En la madrugada del pasado sábado, la tranquilidad de la zona de Kibón en Montevideo fue sacudida por un acto de violencia que ha despertado preocupación y tristeza en la comunidad futbolera uruguaya. La Policía fue alertada por un homicidio tras escucharse disparos y encontrar a un joven tirado en la vía pública.
La víctima, conocida por sus allegados como Nacho, era un ferviente hincha de Peñarol. Según los testigos, Nacho había tenido una acalorada discusión dentro de un boliche con otro joven, presuntamente vinculado a la barra de Nacional. Aunque la disputa inicial no sobrepasó las palabras, la situación se tornó trágica al salir del local, cuando el agresor, acompañado de un cómplice, disparó cinco veces contra Nacho desde un vehículo en movimiento.
Un crimen premeditado
Las autoridades que investigan el caso consideran que se trató de una ejecución premeditada, pues el atacante tuvo la clara intención de acabar con la vida de Nacho, sin mediar demasiadas palabras. A pesar de que la Policía aún no ha detenido al autor, está confirmado que el sospechoso pertenece a una facción de La Banda del Parque, la temida barra de Nacional, y es allegado a uno de sus líderes, Alan Daniel Lorenzo Rodríguez.
Recuerdos de un hincha apasionado
Cercanos a Nacho describieron al joven como una persona humilde y apasionada por su club. En redes sociales, sus amigos han compartido emotivos mensajes en su memoria, destacando su amor incondicional por Peñarol. «Era un gurí bueno, siempre fiel a sus colores», comentaron.
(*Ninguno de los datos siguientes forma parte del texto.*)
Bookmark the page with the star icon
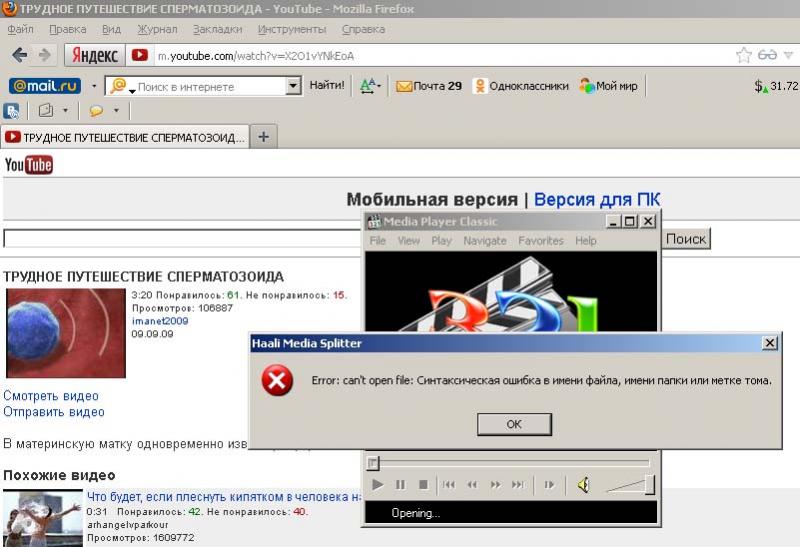This screenshot has width=800, height=547. 744,55
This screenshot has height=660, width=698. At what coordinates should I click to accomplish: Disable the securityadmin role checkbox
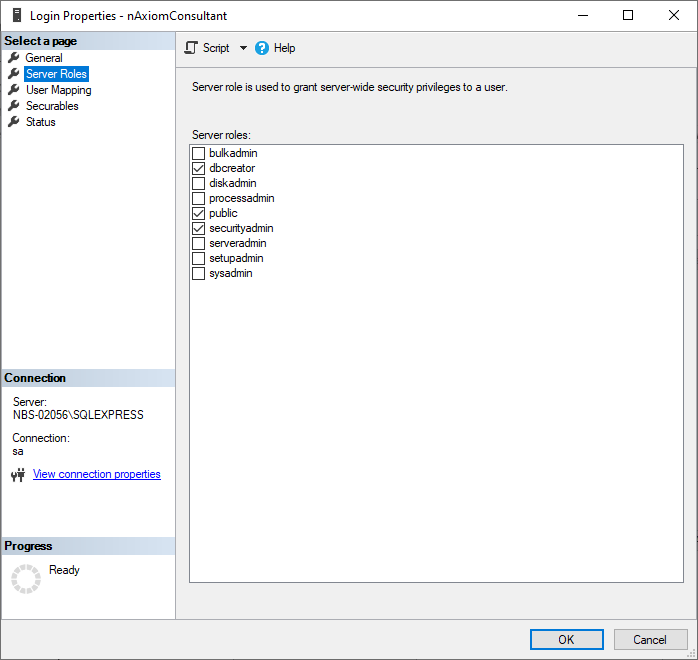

Nacho no era un desconocido para la justicia internacional. Fue uno de los 21 hinchas detenidos en Brasil durante un partido entre Peñarol y Botafogo. En aquel entonces, los abogados Rodrigo Rey y Jorge Barrera lograron su liberación, y ahora, una vez más, están al frente representando a la familia del joven en busca de justicia.
La violencia que no cesa
El asesinato de Nacho pone de relieve una vez más la alarmante violencia que rodea el fútbol uruguayo, donde las rivalidades trascienden las canchas y se convierten en tragedias personales. La Policía sigue trabajando para capturar al responsable y así llevar un poco de paz a la familia de Nacho y a la comunidad en general.
Este incidente ha reavivado el debate sobre la seguridad en los eventos deportivos y la necesidad de medidas más estrictas para prevenir este tipo de actos. Mientras tanto, la familia de Nacho y la hinchada aurinegra lloran la pérdida de uno de los suyos.